# (the) truth will conquer all



## philax

Greetings all.

I'd like to say _veritas vincit omnia_ (the emphasis on truth), but as a future event rather than the always/now sense I take from the present-tense form. Would _verum vinces omnes_ be correct, or is there a better phrase in more accurate Latin?

Thanks for sharing your knowledge.


----------



## Agró

_Veritas vincet omnia.
Veritas omnia vincet. 

Verum _is accusative singular masculine and nominative and accusative singular neuter of adj. _verus, -a, -um_ (*true*).
_Vinces _is 2nd person singular of the future tense_.
Omnes _is nominative and accusative plural masculine and feminine.


----------



## bearded

Please note that _omnes _corresponds to 'all' = everybody, and _omnia _corresponds to 'all' = everything. You can choose according to your intended meaning. 
And in my opinion you can also choose between _verum_ (=what is true) and _veritas_ (=truth).
Example: _Verum/veritas omnia vincet _(= the truth will conquer everything, or: will prevail over everything) - 'vincet' is future 3rd person.
The Lat. verb _vinco _can mean both 'to defeat' or 'to prevail'.


----------



## Scholiast

saluete omnes

Yes, hard to decide.  But to me the epigrammatic _verum omnia vincit_ wins. This is not from superior Latin scholarship, just from the 'feel' of the thing: it looks like something aiming at proverbial or tattoo-ish style. Brevity always counts in Latin. 'Οld-fashioned᾽ scholars like me may not always be respected, but we retain our odd virtues.

Σ


----------



## Starless74

Scholiast said:


> ...to me the epigrammatic _verum omnia vincit_ wins.


That undoubtedly is the closest to the typical Latin proverb one can get.
Not sure that's what the OP actually wishes to say (further explanations needed).


----------



## philax

Starless74 said:


> That undoubtedly is the closest to the typical Latin proverb one can get.
> Not sure that's what the OP actually wishes to say (further explanations needed).
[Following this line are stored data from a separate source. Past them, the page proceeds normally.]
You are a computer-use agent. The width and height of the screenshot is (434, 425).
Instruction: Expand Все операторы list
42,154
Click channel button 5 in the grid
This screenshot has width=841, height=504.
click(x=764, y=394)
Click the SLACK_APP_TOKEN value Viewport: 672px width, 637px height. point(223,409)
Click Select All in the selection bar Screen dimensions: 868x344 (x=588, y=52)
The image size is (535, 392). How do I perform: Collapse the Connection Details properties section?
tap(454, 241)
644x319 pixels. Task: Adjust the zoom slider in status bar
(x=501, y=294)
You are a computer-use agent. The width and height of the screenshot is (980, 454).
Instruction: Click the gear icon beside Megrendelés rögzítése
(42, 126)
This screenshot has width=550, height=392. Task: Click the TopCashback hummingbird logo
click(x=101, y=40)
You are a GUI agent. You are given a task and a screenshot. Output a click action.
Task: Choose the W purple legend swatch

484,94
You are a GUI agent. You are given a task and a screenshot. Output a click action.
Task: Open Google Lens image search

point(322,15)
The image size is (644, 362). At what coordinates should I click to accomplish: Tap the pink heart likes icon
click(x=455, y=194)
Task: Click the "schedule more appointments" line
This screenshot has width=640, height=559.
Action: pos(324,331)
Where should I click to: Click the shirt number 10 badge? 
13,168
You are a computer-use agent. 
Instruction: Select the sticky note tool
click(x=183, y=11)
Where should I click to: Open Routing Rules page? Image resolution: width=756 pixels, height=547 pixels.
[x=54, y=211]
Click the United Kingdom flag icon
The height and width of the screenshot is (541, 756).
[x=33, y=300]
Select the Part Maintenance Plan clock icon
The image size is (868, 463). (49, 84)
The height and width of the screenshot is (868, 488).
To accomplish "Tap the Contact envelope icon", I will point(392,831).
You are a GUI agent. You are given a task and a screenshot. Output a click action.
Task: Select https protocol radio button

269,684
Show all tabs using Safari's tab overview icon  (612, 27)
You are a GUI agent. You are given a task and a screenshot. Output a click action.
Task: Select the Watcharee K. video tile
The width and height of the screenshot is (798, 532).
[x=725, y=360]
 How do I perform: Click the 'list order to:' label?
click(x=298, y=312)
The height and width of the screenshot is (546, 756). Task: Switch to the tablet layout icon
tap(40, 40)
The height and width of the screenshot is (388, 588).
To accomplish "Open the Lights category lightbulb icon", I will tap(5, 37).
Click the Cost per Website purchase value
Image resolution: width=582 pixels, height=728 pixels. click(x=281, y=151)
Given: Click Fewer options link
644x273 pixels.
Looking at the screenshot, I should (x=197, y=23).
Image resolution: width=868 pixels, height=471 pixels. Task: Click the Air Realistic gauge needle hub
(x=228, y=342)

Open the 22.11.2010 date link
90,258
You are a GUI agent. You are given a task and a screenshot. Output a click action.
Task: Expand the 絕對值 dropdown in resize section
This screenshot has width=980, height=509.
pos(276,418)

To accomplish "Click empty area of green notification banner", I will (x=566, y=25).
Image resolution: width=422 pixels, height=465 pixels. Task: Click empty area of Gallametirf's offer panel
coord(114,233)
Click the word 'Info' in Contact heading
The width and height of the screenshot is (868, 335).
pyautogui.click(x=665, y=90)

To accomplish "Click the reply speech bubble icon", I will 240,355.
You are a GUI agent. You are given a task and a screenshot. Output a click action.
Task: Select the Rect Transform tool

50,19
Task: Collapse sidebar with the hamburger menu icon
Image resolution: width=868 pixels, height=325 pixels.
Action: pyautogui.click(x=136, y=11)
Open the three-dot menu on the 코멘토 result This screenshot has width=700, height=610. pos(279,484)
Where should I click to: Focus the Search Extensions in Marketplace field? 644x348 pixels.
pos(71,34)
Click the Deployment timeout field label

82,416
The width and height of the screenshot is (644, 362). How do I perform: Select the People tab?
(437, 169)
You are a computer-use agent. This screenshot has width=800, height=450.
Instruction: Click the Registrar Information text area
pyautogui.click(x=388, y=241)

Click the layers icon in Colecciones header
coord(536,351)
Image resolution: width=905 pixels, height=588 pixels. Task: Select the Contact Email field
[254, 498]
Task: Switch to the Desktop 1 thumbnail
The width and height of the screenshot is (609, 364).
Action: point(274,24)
I'm trying to express a difference between the general-case statement, which I agree feels best as _verum omnia vincit_, and something a little more future-specific, as in _not yet but eventually for sure_. "The truth may be facing a tough time at the moment, but it will win through in the end." From the much-appreciated input here, it seems that the optimal thing to do without fouling up the grammar is just to change _vincit_ to _vincet_. Yes? Brevity definitely counts.


----------



## Scholiast

ad omnes amicos, saluete!

_verum intendum sperandum_?

I am finding the -_ndum_ repeteated endings clumsy. How about _clausula omnia vincit_? I'm guessing you are looking for a short  Latin phrase? It does not quite ping yet. I'm going to be better in the morning.

Σ


----------